Although MLB “banned” steroids in 1991, it did not begin testing until after the 2003 season. In 2002 former Major Leaguer Ken Caminiti revealed that he won the 1996 National League MVP award while on steroids. In 2003 pitcher David Wells claimed that “25 to 40 percent of all Major Leaguers are juiced.” Former all-star Jose Conseco in 2005 published his tell-all book “Juiced” in which he claimed that as many as 80 percent of players used steroids and that he had done so for his entire career.

Conseco was called before congress in 2005, which was then targeting individual prominent players for questioning about their alleged steroid use. In his statement Conseco explained why professional athletes take steroids:

“Why did I take steroids? The answer is simple. Because myself and others had no choice if we wanted to continue playing. Because MLB did nothing to take it out of the sport....
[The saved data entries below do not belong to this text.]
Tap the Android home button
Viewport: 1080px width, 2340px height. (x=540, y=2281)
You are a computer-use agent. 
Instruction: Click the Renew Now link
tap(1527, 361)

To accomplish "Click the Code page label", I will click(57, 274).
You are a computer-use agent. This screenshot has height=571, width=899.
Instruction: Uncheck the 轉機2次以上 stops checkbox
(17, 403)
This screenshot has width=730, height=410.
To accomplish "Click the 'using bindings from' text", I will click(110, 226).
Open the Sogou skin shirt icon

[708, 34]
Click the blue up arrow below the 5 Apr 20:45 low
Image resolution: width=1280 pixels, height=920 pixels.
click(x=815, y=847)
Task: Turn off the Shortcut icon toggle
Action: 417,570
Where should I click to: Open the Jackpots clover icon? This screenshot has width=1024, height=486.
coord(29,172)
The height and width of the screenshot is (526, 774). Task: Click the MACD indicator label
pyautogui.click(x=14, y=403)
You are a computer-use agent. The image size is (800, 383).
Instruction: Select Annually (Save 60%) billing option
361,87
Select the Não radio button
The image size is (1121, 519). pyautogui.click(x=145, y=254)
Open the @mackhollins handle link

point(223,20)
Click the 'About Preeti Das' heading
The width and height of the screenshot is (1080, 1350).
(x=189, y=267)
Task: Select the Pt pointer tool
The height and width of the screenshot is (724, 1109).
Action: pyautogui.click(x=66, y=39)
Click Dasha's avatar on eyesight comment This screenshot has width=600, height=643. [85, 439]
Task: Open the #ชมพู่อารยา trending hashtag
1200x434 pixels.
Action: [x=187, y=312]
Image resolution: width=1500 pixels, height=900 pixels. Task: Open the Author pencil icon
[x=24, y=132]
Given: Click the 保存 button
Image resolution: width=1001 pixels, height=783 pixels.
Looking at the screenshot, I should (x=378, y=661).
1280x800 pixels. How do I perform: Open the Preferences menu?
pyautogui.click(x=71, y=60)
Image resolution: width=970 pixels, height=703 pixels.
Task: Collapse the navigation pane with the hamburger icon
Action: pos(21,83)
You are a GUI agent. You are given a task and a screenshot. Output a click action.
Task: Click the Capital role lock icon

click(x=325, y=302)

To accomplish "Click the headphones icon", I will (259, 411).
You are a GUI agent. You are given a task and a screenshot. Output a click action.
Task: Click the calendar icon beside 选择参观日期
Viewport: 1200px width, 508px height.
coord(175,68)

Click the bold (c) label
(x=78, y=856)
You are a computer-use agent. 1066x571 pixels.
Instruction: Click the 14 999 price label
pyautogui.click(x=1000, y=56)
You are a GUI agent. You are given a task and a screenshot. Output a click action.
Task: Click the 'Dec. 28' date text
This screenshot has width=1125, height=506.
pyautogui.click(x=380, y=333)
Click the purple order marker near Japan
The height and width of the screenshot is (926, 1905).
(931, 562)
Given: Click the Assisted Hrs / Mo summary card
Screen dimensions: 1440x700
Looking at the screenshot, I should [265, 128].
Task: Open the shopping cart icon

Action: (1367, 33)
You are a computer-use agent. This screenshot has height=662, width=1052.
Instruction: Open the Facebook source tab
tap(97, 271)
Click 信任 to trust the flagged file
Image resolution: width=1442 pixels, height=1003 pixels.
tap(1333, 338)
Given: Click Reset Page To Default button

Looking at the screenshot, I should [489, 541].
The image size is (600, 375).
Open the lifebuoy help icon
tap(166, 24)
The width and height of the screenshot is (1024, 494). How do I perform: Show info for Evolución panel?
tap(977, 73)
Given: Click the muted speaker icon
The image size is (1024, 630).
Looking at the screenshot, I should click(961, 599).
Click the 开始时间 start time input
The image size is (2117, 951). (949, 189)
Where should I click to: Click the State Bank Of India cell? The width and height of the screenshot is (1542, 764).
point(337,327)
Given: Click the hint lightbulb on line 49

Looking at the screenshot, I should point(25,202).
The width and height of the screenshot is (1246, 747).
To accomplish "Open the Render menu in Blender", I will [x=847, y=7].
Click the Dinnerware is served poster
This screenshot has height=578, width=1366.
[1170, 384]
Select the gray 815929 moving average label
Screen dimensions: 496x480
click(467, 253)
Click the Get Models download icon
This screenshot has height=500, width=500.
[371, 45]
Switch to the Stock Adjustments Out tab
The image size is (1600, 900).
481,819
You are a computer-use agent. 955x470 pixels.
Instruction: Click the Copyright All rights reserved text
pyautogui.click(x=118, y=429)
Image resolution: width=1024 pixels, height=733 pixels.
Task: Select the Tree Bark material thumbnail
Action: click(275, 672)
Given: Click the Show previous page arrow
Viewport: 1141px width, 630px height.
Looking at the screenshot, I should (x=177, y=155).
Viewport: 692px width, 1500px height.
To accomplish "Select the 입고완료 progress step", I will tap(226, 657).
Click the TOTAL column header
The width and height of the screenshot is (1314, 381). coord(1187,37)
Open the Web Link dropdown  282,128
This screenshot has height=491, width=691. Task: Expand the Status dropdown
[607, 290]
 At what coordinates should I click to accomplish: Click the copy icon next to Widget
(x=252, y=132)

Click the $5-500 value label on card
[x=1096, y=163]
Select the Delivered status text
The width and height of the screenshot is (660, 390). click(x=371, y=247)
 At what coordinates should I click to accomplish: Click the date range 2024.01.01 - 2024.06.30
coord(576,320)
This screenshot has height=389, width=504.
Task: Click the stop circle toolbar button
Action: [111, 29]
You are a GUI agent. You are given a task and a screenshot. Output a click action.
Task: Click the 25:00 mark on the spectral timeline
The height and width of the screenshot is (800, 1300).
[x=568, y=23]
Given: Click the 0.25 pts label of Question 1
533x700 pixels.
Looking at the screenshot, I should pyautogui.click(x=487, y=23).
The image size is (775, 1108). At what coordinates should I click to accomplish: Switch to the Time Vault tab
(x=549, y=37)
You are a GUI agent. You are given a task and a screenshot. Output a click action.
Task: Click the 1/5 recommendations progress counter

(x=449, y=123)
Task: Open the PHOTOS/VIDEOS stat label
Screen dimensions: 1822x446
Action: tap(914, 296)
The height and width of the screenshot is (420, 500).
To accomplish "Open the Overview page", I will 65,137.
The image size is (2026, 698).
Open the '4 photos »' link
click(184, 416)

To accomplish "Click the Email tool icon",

“Baseball owners and the players union have been very much aware of the undeniable fact that as a nation we will do anything to win. They turned a blind eye to the clear evidence of steroid use in baseball. Why? Because it sold tickets and resurrected a game that had recently suffered a black eye from a player strike [in 1994]. The result was an intentional act by baseball to promote, condone and encourage the players to do whatever they had to do to win games, bring back the fans, and answer the bottom line. Salaries went up, revenue increased and owners got richer. But this comes with a cost.”

This cost that Canseco referred to includes serious medical risks for the players themselves: liver damage, mood swings, depression, aggression, heart disease and cancer.

For professional athletes, a very fine line separates the dizzy heights of stardom from failure and impoverishment. Enormous amounts of money are promised to the athletes who perform well. The athletes who do not perform well are abandoned and discarded, sometimes left with disabling and disfiguring medical conditions as the only reward for their efforts.

Undoubtedly many players have become convinced that using performance-enhancing substances offers the best pathway to success and financial security. Owners, coaches, agents and everyone else connected to the game have proven more than willing to look the other way as long as profits are up.

In the final analysis, the fact that a significant number of top athletes in the US feel compelled to endanger themselves by using such drugs points to the huge pressures to which they are subjected: the unquenchable thirst of the owners for greater and greater profits, the “winning-is-everything” culture promoted incessantly by the media, and the increasing role of professional sports as “bread and circuses” in a period of deep political and social reaction all down the line.